Single by Lauren Spencer-Smith

from the album Mirror
- Released: April 14, 2022
- Length: 2:37
- Label: Three Name; Island; Republic;
- Songwriters: Lauren Spencer-Smith; Cian Ducrot;
- Producer: Cian Ducrot

Lauren Spencer-Smith singles chronology
| "Fingers Crossed" (2022) | "Flowers" (2022) | "Narcissist" (2022) |

Music video
- "Flowers" on YouTube

= Flowers (Lauren Spencer-Smith song) =

2022 single by Lauren Spencer-Smith

"Flowers" is a song by British-born Canadian singer-songwriter Lauren Spencer-Smith, released as a single on April 14, 2022. It was co-written and produced by Cian Ducrot. The song charted in various countries and is Spencer-Smith's second highest-charting song after "Fingers Crossed".

==Background==
"Flowers" is a follow-up to Lauren Spencer-Smith's breakthrough hit "Fingers Crossed". Spencer-Smith called the song a "contrast" from the "Fingers Crossed", saying that "'Fingers Crossed' was angry. 'Flowers' is sad." The inspiration of the title came from her realization that her previous relationship was unhealthy when her current boyfriend did nice things for her, such as buying flowers for her, which made her cry; before that she only received flowers as an apology. She also said of the song, "'Flowers' is about looking at a past experience and knowing I deserved more.

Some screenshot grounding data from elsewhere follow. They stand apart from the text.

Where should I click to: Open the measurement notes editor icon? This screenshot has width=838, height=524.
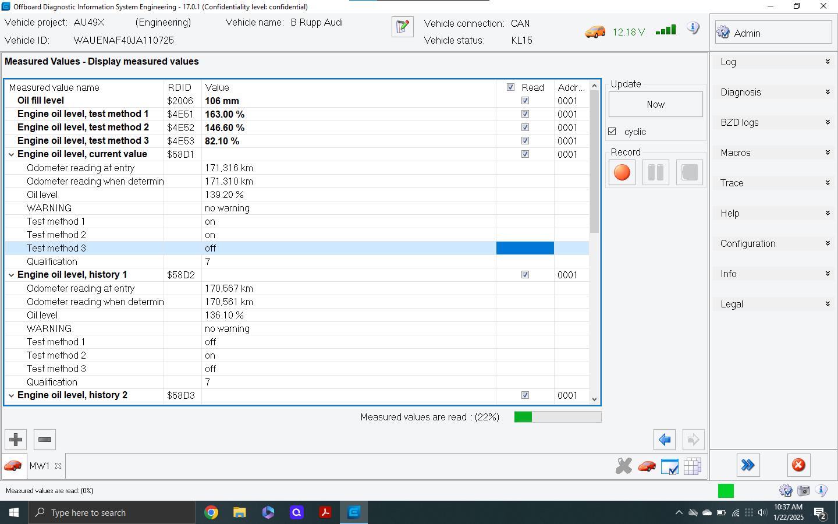click(x=403, y=27)
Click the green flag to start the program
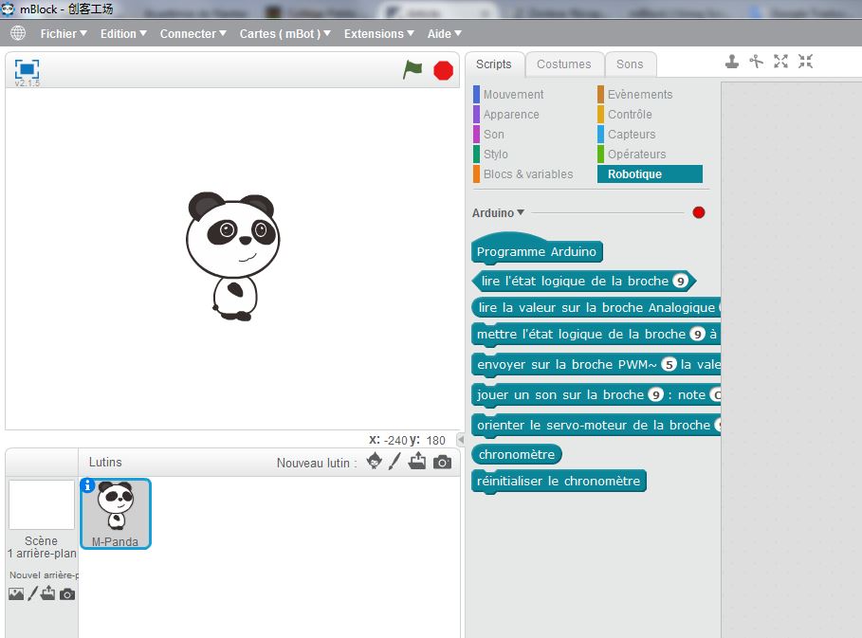862x638 pixels. pyautogui.click(x=413, y=69)
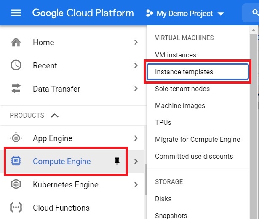The image size is (259, 219).
Task: Click the Cloud Functions brackets icon
Action: pos(16,207)
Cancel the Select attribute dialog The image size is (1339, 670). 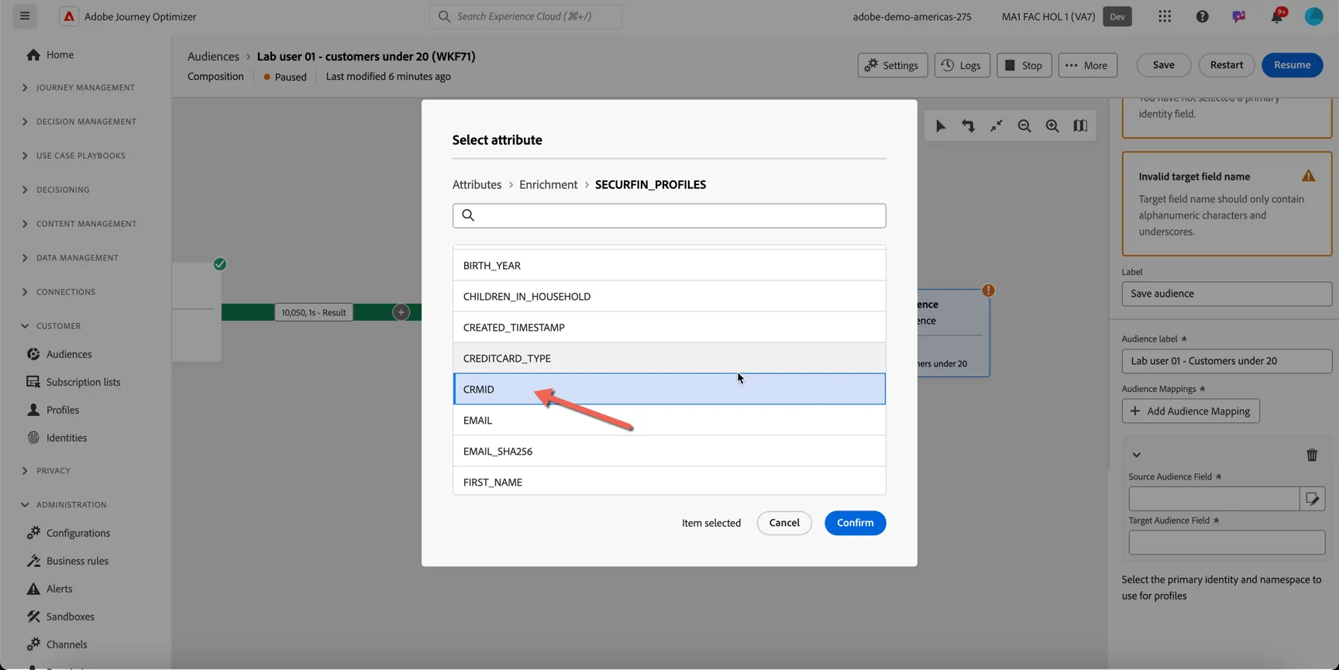pyautogui.click(x=784, y=523)
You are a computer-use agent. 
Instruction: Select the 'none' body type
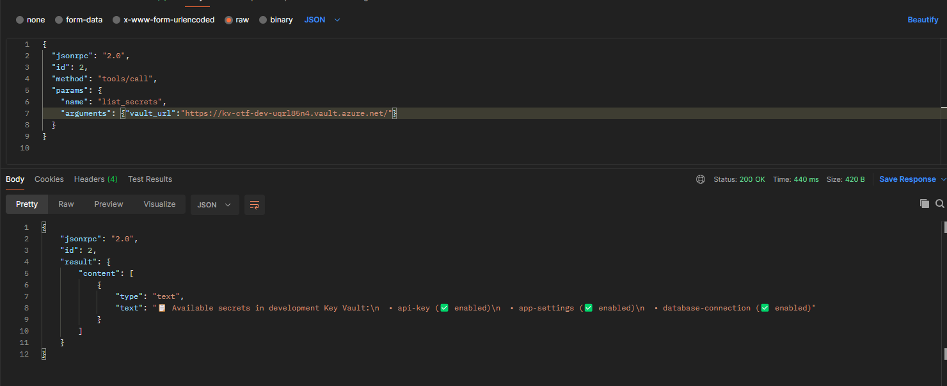point(20,20)
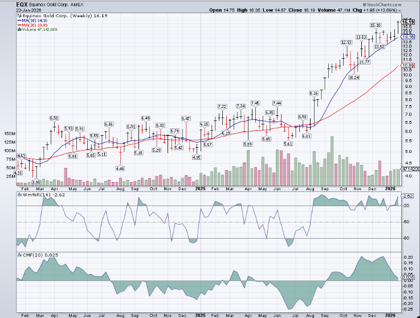Screen dimensions: 420x318
Task: Click the EQX ticker symbol title
Action: tap(22, 3)
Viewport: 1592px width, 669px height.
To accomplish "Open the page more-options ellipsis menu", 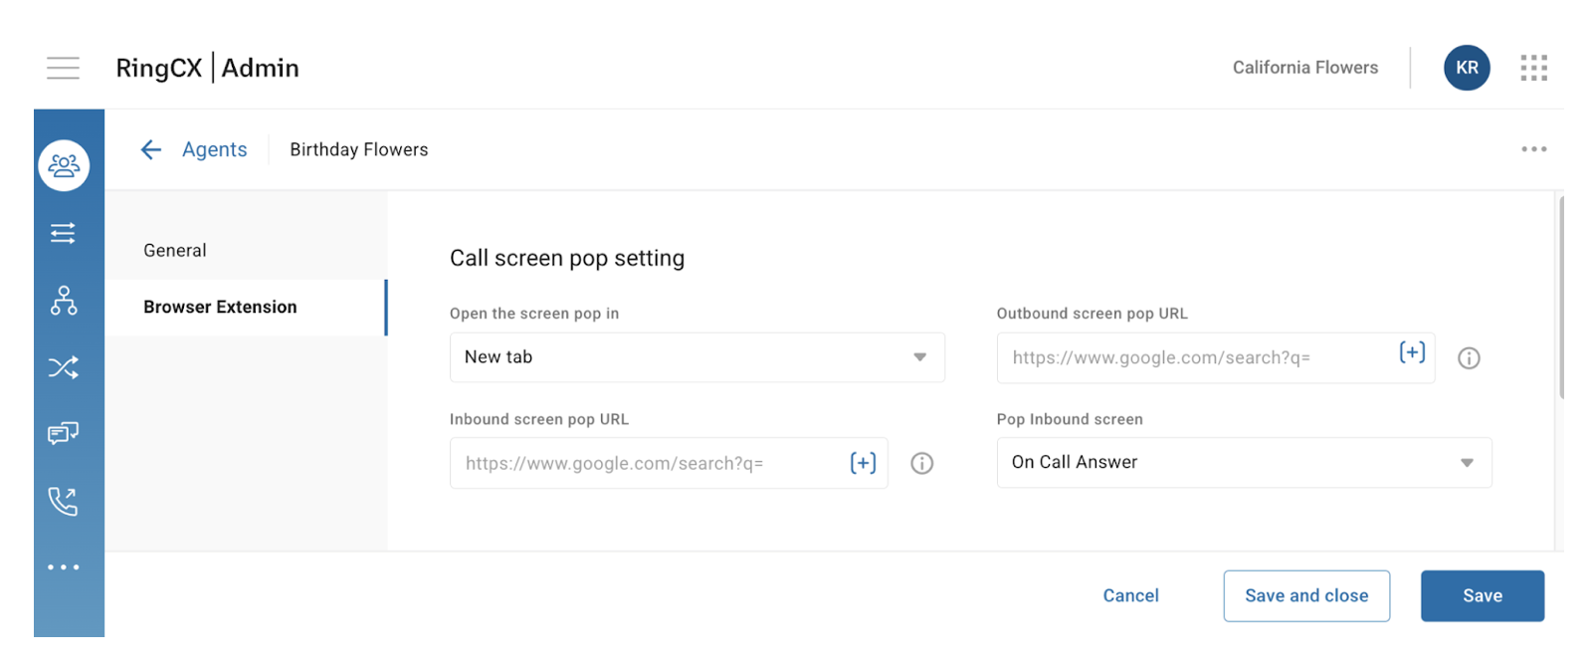I will [1533, 149].
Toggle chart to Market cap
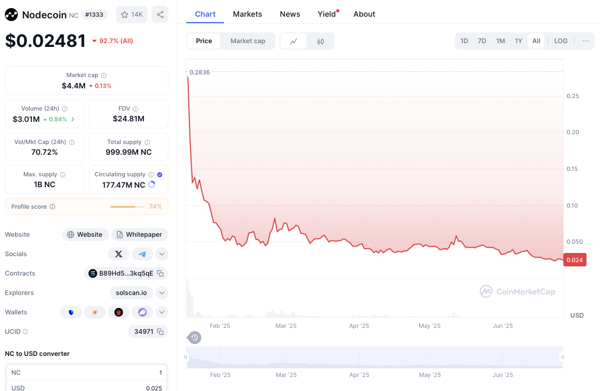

I want people to be able to contemplate their own situations, and learn from them and heal if they need to. You aren't alone and it gets better."

==Composition==
The song is a "heartbreak ballad", consisting of "intimate" lyrics accompanied by soft piano. Lyrically, Spencer-Smith details how she realized the toxic state of her last relationship upon transitioning to a healthy, new one.

==Guitar version==
On June 3, 2022, Spencer-Smith released a guitar version of the song.

==Charts==

Chart performance for "Flowers"
| Chart (2022) | Peak position |
|---|---|
| Australia (ARIA) | 26 |
| Canada (Canadian Hot 100) | 17 |
| Denmark (Tracklisten) | 38 |
| Global 200 (Billboard) | 37 |
| Ireland (IRMA) | 13 |
| Lebanon (Lebanese Top 20) | 15 |
| Netherlands (Single Top 100) | 69 |
| New Zealand (Recorded Music NZ) | 27 |
| Norway (VG-lista) | 11 |
| Portugal (AFP) | 66 |
| Sweden (Sverigetopplistan) | 48 |
| Switzerland (Schweizer Hitparade) | 94 |
| UK Singles (OCC) | 17 |
| US Billboard Hot 100 | 55 |
| US Pop Airplay (Billboard) | 28 |

==Certifications==

Certifications for "Flowers"
| Region | Certification | Certified units/sales |
| Australia (ARIA) | Platinum | 70,000^{‡} |
| Brazil (Pro-Música Brasil) | Gold | 20,000^{‡} |
| Canada (Music Canada) | Platinum | 80,000^{‡} |
| Denmark (IFPI Danmark) | Gold | 45,000^{‡} |
| New Zealand (RMNZ) | Platinum | 30,000^{‡} |
| United Kingdom (BPI) | Platinum | 600,000^{‡} |
| United States (RIAA) | 2× Platinum | 2,000,000^{‡} |
^{‡} Sales+streaming figures based on certification alone.